Facebook AI releases a new SOTA “weakly semi-supervised” learning system for video and image classification. I’m posting this here because even though it’s about capabilities, the architecture includes a sort-of-similar-to amplification component where a higher capacity teacher decides how to train a lower capacity student model.
What’s special there is the semi-supervised part (the training on unlabeled data to get pseudo-labels to then use in the student model’s training).

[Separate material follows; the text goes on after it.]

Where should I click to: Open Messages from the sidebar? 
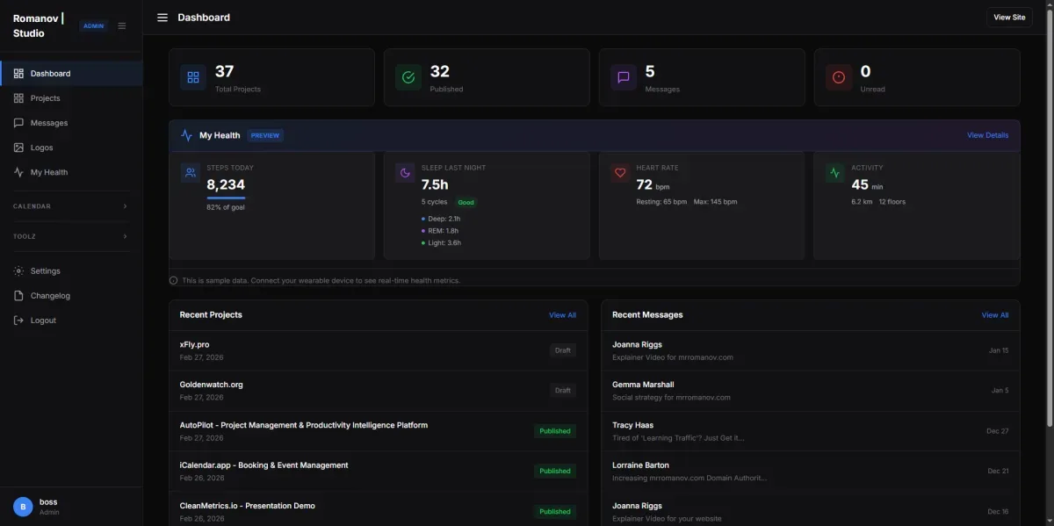click(x=49, y=123)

Using a high capacity teacher on hundreds of millions of images is not all that new: for example, Google was doing that on its JFT dataset (then ~100m noisily-labeled images) back in at least 2015, given “Distilling the Knowledge in a Neural Network”, Hinton, Vinyals & Dean 2015. Or Gao et al 2017 which goes the other direction and tries to distill dozens of teachers into a single student using 400m images in 100k classes.

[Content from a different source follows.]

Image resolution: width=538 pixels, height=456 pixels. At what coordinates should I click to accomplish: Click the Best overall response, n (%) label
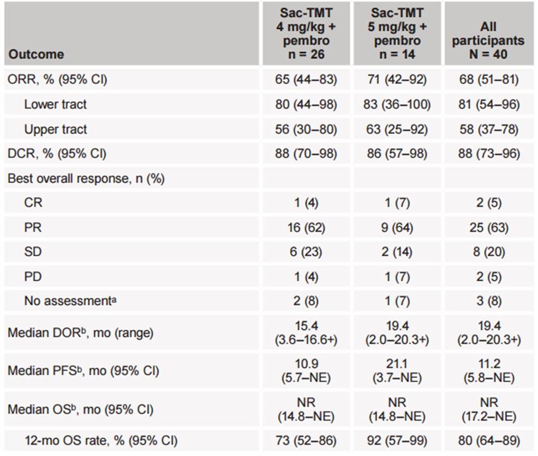point(86,179)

(See also: Gross et al 2017/Sun et al 2017/Gao et al 2017/Shazeer et al 2018/Mahajan et al 2018/Yalniz et al 2019 or GPipe scaling to 1663-layer/83.4b-parameter Transformers)
Interesting, I somehow hadn’t seen this. Thanks! (Editing to reflect this as well.)

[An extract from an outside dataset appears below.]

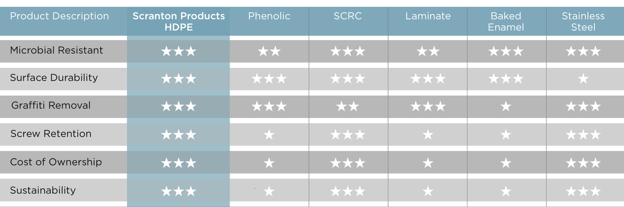The width and height of the screenshot is (624, 207).
Task: Click the single star for Laminate Screw Retention
Action: point(428,135)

I’m curious—even though this isn’t new, do you agree with my vague claim that the fact that this and the paper you linked work pertains to the feasibility of amplification-style strategies?
I’m not sure. Typically, the justification for these sorts of distillation/compression papers is purely compute: the original teacher model is too big to run on a phone or as a service (Hinton), or too slow, or would be too big to run at all without ‘sharding’ it somehow, or it fits but training it to full convergence would take too long (Gao). You don’t usually see arguments that the student is intrinsically superior in intelligence and so ‘amplified’ in any kind of AlphaGo-style way which is one of the more common examples for amplification. They do do something which sorta looks iterated by feeding the pseudo-labels back into the same model:
But this may top out at one or 2 iterations, and they don’t demonstrate that this would be better than any other clearly non-iterated semi-supervised learning method (like MixMatch).